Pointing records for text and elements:
[START]

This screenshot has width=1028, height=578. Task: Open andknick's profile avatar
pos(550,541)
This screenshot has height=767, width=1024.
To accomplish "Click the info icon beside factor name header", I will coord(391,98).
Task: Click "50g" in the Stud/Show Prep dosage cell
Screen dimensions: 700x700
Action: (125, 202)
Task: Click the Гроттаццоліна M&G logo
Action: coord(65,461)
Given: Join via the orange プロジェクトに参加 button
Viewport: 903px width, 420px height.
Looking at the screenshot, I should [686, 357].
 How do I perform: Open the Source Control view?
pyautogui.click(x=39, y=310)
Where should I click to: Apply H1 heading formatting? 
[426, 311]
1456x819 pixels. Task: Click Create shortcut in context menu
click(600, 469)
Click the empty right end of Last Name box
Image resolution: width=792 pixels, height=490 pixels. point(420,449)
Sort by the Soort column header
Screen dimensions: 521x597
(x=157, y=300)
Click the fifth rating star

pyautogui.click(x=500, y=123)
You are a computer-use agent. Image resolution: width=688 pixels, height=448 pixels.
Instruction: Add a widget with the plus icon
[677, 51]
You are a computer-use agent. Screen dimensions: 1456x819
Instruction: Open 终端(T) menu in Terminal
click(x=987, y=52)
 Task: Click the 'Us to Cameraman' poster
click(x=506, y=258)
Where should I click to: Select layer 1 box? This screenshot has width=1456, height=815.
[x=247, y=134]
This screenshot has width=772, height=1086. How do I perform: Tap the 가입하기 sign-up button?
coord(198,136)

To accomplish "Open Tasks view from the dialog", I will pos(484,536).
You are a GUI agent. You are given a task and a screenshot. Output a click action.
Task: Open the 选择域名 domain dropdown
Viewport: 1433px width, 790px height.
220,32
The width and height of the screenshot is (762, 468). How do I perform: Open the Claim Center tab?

[END]

* What the task asks *
Copy the lines of the records word for word, starting at the line containing "Click the empty right end of Last Name box" and ending at the line containing "pyautogui.click(x=500, y=123)", with both of those lines included.

* Output of the task *
Click the empty right end of Last Name box
Image resolution: width=792 pixels, height=490 pixels. point(420,449)
Sort by the Soort column header
Screen dimensions: 521x597
(x=157, y=300)
Click the fifth rating star

pyautogui.click(x=500, y=123)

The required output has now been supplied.